» **What is being asked**
Copy out the entries that follow exactly, leaving out the pictures.

» **Exercise inputs**
-- Opening Marker --

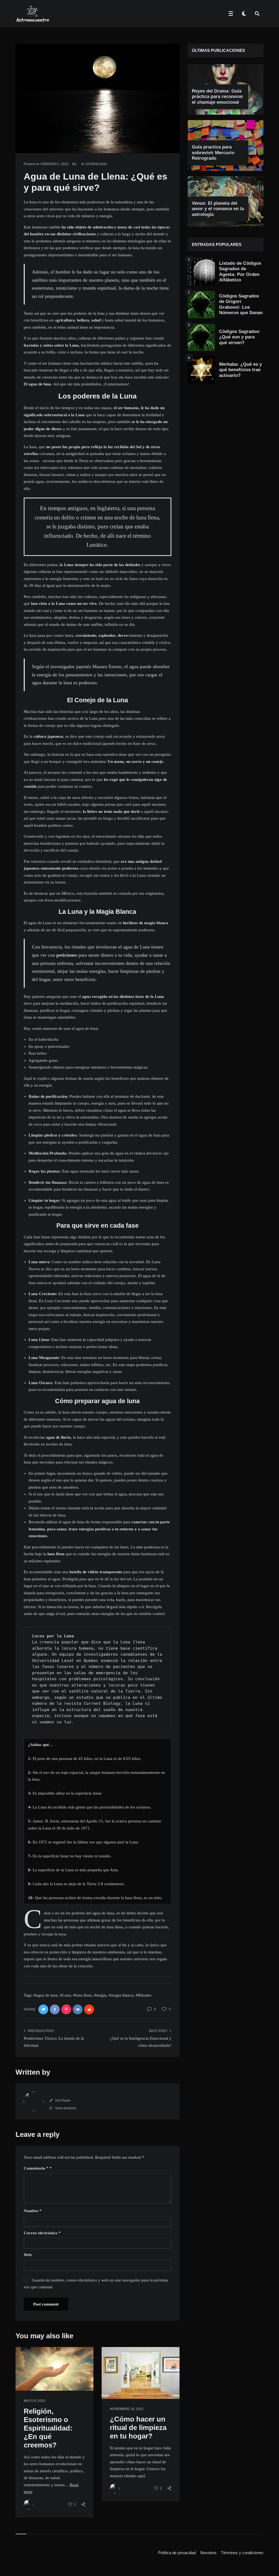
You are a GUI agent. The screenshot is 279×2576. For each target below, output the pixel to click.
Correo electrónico (42, 2233)
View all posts (65, 2108)
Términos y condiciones (242, 2552)
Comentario (36, 2168)
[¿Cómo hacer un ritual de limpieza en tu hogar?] (110, 2385)
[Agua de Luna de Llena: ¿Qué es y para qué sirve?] (24, 138)
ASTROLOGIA (96, 164)
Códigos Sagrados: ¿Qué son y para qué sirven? (239, 337)
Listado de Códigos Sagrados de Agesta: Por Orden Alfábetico (240, 271)
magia (101, 1995)
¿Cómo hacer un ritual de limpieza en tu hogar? (138, 2427)
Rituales (144, 1995)
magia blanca (122, 1995)
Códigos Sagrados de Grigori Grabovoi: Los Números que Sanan (241, 304)
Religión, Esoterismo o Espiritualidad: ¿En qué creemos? (48, 2428)
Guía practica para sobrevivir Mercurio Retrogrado (213, 152)
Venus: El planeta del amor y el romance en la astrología (218, 209)
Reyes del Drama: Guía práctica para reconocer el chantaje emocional (217, 96)
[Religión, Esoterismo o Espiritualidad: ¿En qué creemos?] (24, 2377)
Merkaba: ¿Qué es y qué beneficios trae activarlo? (240, 370)
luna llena (83, 1995)
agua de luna (47, 1995)
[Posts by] (33, 2101)
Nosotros (208, 2552)
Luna (66, 1995)
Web (28, 2255)
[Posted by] (29, 2504)
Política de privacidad (177, 2552)
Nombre (33, 2211)
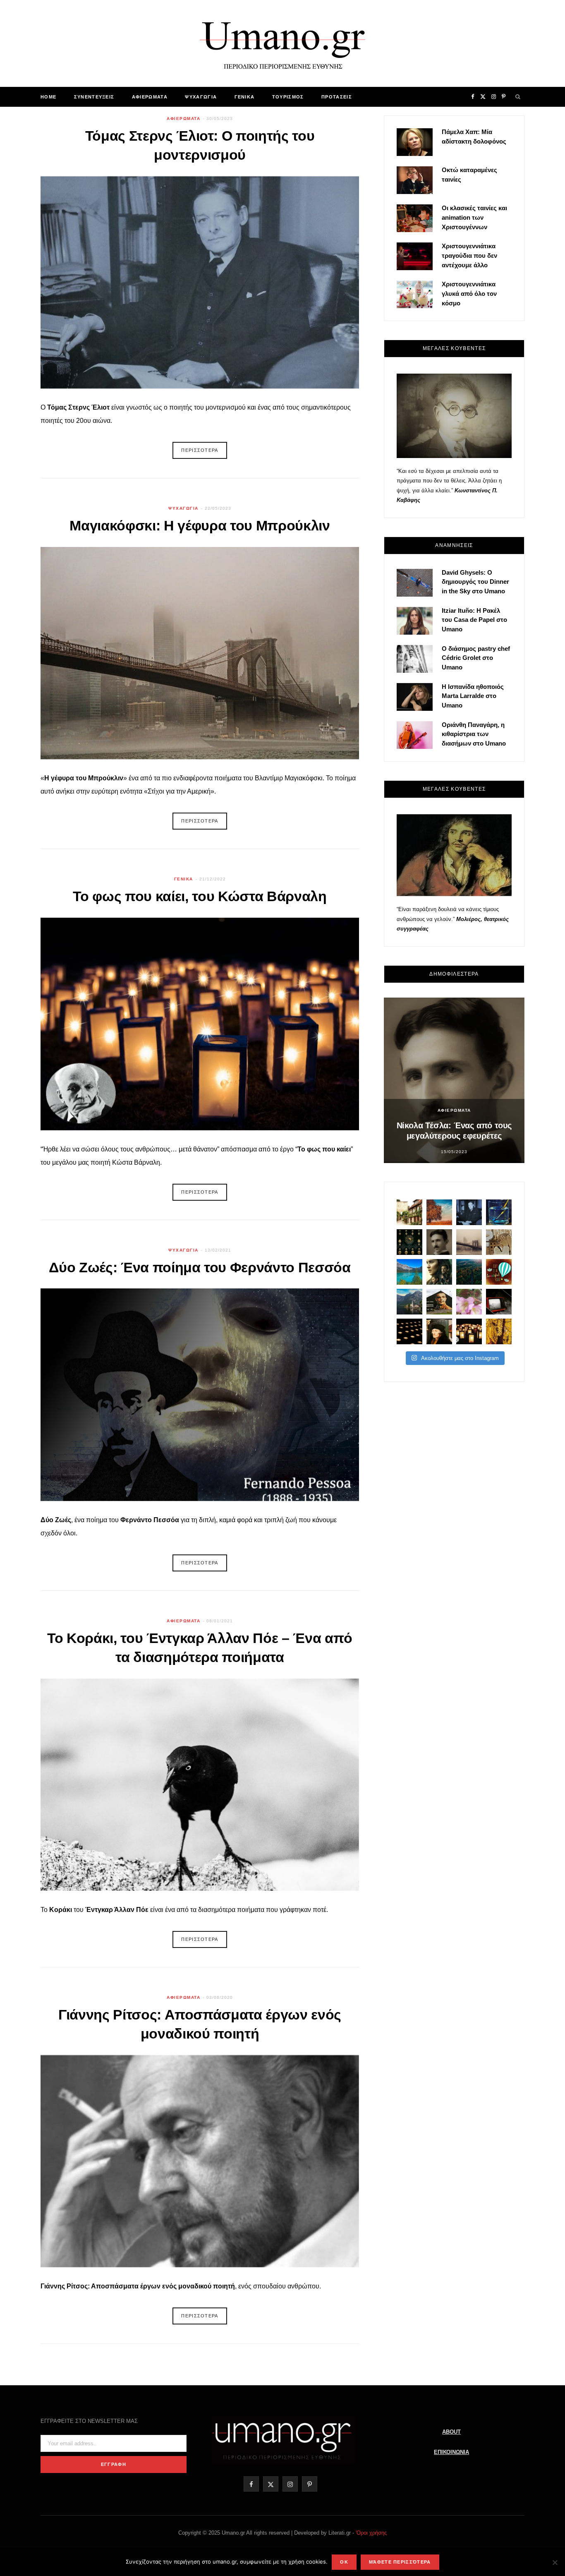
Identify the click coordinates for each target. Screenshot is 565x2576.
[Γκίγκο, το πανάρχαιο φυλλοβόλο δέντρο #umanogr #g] (499, 1331)
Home (48, 96)
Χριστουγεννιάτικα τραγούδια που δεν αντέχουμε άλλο (469, 255)
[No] (555, 2562)
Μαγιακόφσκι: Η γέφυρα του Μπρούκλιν (199, 525)
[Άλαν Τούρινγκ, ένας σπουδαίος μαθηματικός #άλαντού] (439, 1301)
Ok (344, 2561)
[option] (454, 1080)
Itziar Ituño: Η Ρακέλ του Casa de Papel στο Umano (474, 620)
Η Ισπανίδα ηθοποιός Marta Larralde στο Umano (473, 696)
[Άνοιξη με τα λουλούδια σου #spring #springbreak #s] (469, 1301)
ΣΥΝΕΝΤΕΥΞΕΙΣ (94, 96)
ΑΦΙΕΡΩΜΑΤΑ (150, 96)
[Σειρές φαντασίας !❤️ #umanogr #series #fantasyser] (439, 1272)
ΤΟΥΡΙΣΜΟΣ (288, 96)
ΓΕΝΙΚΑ (245, 96)
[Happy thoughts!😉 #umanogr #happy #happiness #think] (499, 1272)
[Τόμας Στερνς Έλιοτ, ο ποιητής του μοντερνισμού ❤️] (469, 1212)
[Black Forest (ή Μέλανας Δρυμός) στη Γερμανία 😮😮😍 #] (469, 1272)
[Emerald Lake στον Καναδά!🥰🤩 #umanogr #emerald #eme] (409, 1272)
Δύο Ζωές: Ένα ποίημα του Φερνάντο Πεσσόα (199, 1267)
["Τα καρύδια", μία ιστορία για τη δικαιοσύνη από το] (439, 1212)
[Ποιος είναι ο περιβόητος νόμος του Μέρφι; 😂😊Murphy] (499, 1242)
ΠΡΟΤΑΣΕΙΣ (336, 96)
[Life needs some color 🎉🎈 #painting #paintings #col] (499, 1212)
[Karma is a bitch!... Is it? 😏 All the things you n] (409, 1242)
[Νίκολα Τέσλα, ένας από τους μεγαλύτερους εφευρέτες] (439, 1242)
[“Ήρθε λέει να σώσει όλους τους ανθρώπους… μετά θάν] (469, 1331)
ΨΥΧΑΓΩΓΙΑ (201, 96)
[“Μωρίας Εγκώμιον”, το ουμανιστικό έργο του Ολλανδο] (439, 1331)
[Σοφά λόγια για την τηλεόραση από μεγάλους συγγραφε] (499, 1301)
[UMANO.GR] (282, 43)
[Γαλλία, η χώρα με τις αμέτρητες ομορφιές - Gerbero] (409, 1212)
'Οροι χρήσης (371, 2533)
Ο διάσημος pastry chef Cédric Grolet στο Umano (476, 658)
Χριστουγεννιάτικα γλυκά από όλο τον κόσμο (469, 294)
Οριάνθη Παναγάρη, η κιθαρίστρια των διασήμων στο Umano (474, 734)
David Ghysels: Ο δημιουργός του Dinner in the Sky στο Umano (475, 582)
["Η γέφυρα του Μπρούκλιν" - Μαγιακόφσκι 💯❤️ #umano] (469, 1242)
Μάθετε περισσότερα (400, 2561)
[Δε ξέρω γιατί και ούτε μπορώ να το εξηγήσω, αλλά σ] (409, 1331)
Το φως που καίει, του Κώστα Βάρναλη (199, 896)
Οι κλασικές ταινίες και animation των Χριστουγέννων (474, 217)
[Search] (518, 97)
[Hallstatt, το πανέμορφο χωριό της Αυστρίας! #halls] (409, 1301)
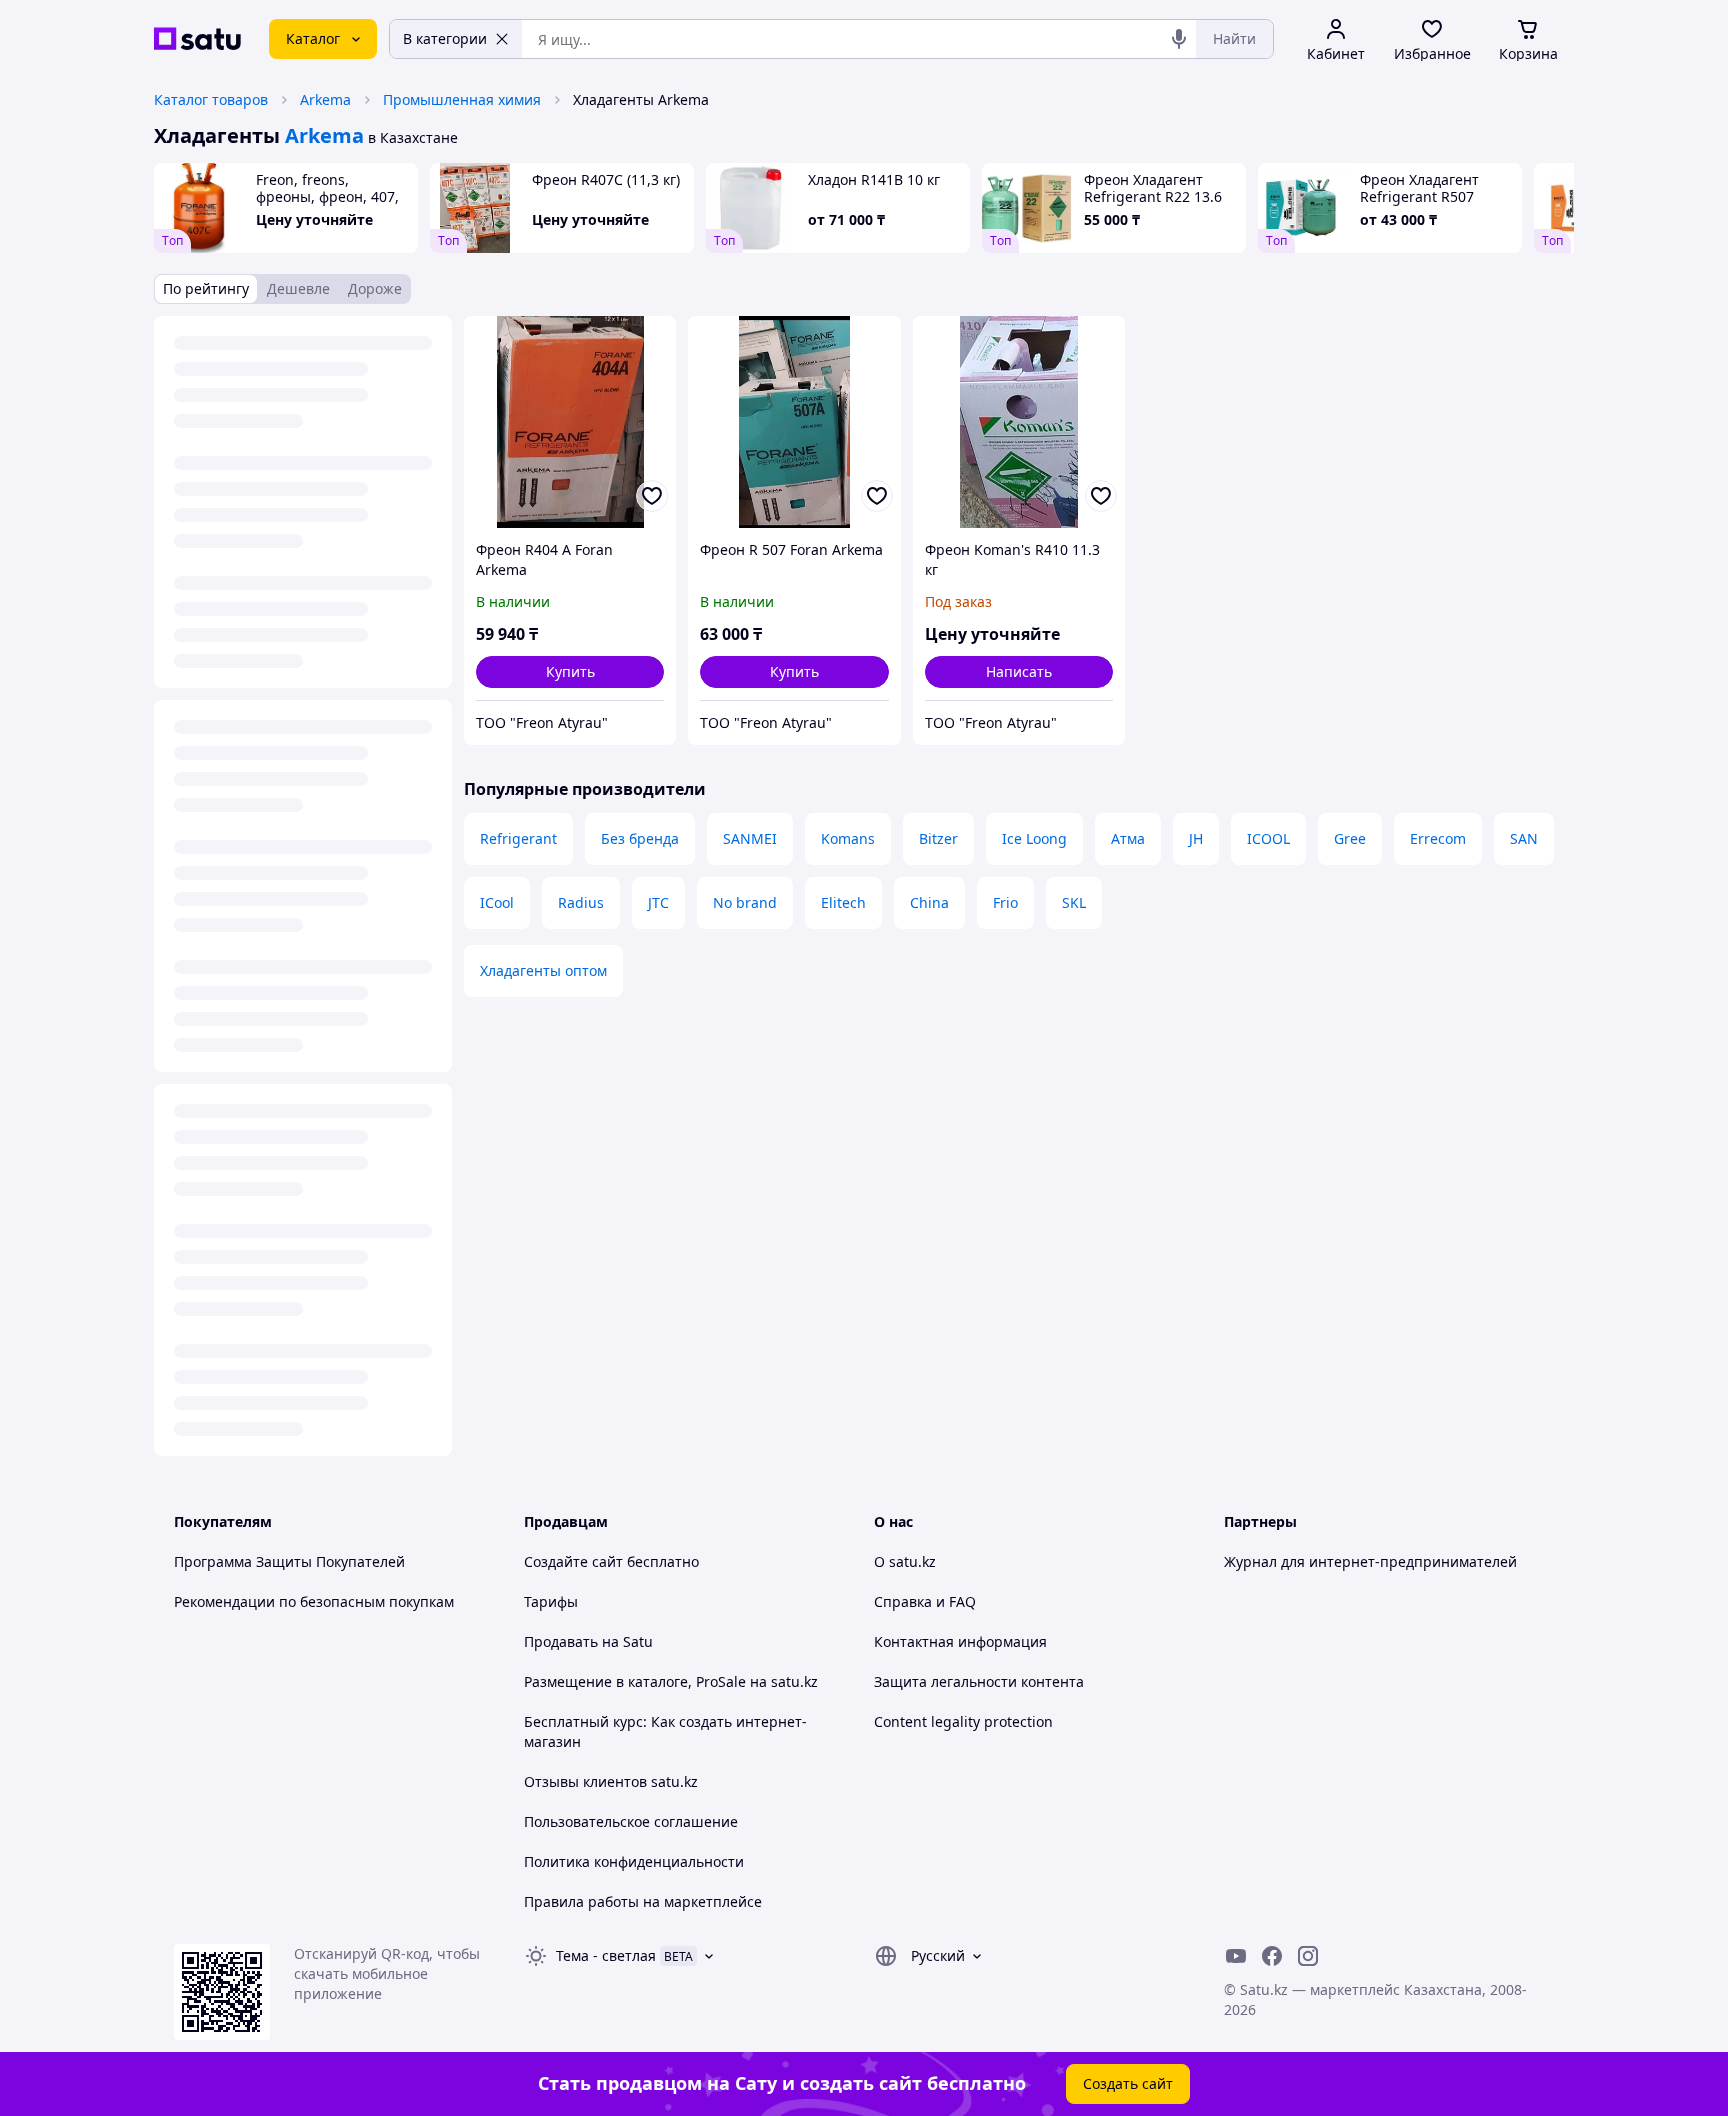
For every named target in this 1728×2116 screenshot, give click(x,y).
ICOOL (1268, 838)
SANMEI (750, 838)
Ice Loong (1034, 838)
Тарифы (551, 1601)
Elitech (843, 902)
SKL (1074, 902)
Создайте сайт (573, 1561)
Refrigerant (518, 838)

-- Closing Marker --

» **Problem solution**
You are a GUI agent. The screenshot is 279×2576. For each target below, output the pixel to click.
Correo electrónico (42, 2233)
View all posts (65, 2108)
Términos y condiciones (242, 2552)
Comentario (36, 2168)
[¿Cómo hacer un ritual de limpieza en tu hogar?] (110, 2385)
[Agua de Luna de Llena: ¿Qué es y para qué sirve?] (24, 138)
ASTROLOGIA (96, 164)
Códigos Sagrados: ¿Qué son y para qué sirven? (239, 337)
Listado de Códigos Sagrados de Agesta: Por Orden Alfábetico (240, 271)
magia (101, 1995)
¿Cómo hacer un ritual de limpieza en tu hogar? (138, 2427)
Rituales (144, 1995)
magia blanca (122, 1995)
Códigos Sagrados de Grigori Grabovoi: Los Números que Sanan (241, 304)
Religión, Esoterismo o Espiritualidad: ¿En qué creemos? (48, 2428)
Guía practica para sobrevivir Mercurio Retrogrado (213, 152)
Venus: El planeta del amor y el romance en la astrología (218, 209)
Reyes del Drama: Guía práctica para reconocer el chantaje emocional (217, 96)
[Religión, Esoterismo o Espiritualidad: ¿En qué creemos?] (24, 2377)
Merkaba: ¿Qué es y qué beneficios trae activarlo? (240, 370)
luna llena (83, 1995)
agua de luna (47, 1995)
[Posts by] (33, 2101)
Nosotros (208, 2552)
Luna (66, 1995)
Web (28, 2255)
[Posted by] (29, 2504)
Política de privacidad (177, 2552)
Nombre (33, 2211)
Identify the click coordinates for each target. Screenshot is 565x2576.
[Γκίγκο, το πανάρχαιο φυλλοβόλο δέντρο #umanogr #g] (499, 1331)
Home (48, 96)
Χριστουγεννιάτικα τραγούδια που δεν αντέχουμε άλλο (469, 255)
[No] (555, 2562)
Μαγιακόφσκι: Η γέφυρα του Μπρούκλιν (199, 525)
[Άλαν Τούρινγκ, ένας σπουδαίος μαθηματικός #άλαντού] (439, 1301)
Ok (344, 2561)
[option] (454, 1080)
Itziar Ituño: Η Ρακέλ του Casa de Papel στο Umano (474, 620)
Η Ισπανίδα ηθοποιός Marta Larralde στο Umano (473, 696)
[Άνοιξη με τα λουλούδια σου #spring #springbreak #s] (469, 1301)
ΣΥΝΕΝΤΕΥΞΕΙΣ (94, 96)
ΑΦΙΕΡΩΜΑΤΑ (150, 96)
[Σειρές φαντασίας !❤️ #umanogr #series #fantasyser] (439, 1272)
ΤΟΥΡΙΣΜΟΣ (288, 96)
ΓΕΝΙΚΑ (245, 96)
[Happy thoughts!😉 #umanogr #happy #happiness #think] (499, 1272)
[Τόμας Στερνς Έλιοτ, ο ποιητής του μοντερνισμού ❤️] (469, 1212)
[Black Forest (ή Μέλανας Δρυμός) στη Γερμανία 😮😮😍 #] (469, 1272)
[Emerald Lake στον Καναδά!🥰🤩 #umanogr #emerald #eme] (409, 1272)
Δύο Ζωές: Ένα ποίημα του Φερνάντο Πεσσόα (199, 1267)
["Τα καρύδια", μία ιστορία για τη δικαιοσύνη από το] (439, 1212)
[Ποιος είναι ο περιβόητος νόμος του Μέρφι; 😂😊Murphy] (499, 1242)
ΠΡΟΤΑΣΕΙΣ (336, 96)
[Life needs some color 🎉🎈 #painting #paintings #col] (499, 1212)
[Karma is a bitch!... Is it? 😏 All the things you n] (409, 1242)
[Νίκολα Τέσλα, ένας από τους μεγαλύτερους εφευρέτες] (439, 1242)
[“Ήρθε λέει να σώσει όλους τους ανθρώπους… μετά θάν] (469, 1331)
ΨΥΧΑΓΩΓΙΑ (201, 96)
[“Μωρίας Εγκώμιον”, το ουμανιστικό έργο του Ολλανδο] (439, 1331)
[Σοφά λόγια για την τηλεόραση από μεγάλους συγγραφε] (499, 1301)
[UMANO.GR] (282, 43)
[Γαλλία, η χώρα με τις αμέτρητες ομορφιές - Gerbero] (409, 1212)
'Οροι χρήσης (371, 2533)
Ο διάσημος pastry chef Cédric Grolet στο Umano (476, 658)
Χριστουγεννιάτικα γλυκά από όλο τον κόσμο (469, 294)
Οριάνθη Παναγάρη, η κιθαρίστρια των διασήμων στο Umano (474, 734)
David Ghysels: Ο δημιουργός του Dinner in the Sky στο Umano (475, 582)
["Η γέφυρα του Μπρούκλιν" - Μαγιακόφσκι 💯❤️ #umano] (469, 1242)
Μάθετε περισσότερα (400, 2561)
[Δε ξέρω γιατί και ούτε μπορώ να το εξηγήσω, αλλά σ] (409, 1331)
Το φως που καίει, του Κώστα Βάρναλη (199, 896)
Οι κλασικές ταινίες και animation των Χριστουγέννων (474, 217)
[Search] (518, 97)
[Hallstatt, το πανέμορφο χωριό της Αυστρίας! #halls] (409, 1301)
For every named target in this 1728×2116 screenshot, give click(x,y).
ICOOL (1268, 838)
SANMEI (750, 838)
Ice Loong (1034, 838)
Тарифы (551, 1601)
Elitech (843, 902)
SKL (1074, 902)
Создайте сайт (573, 1561)
Refrigerant (518, 838)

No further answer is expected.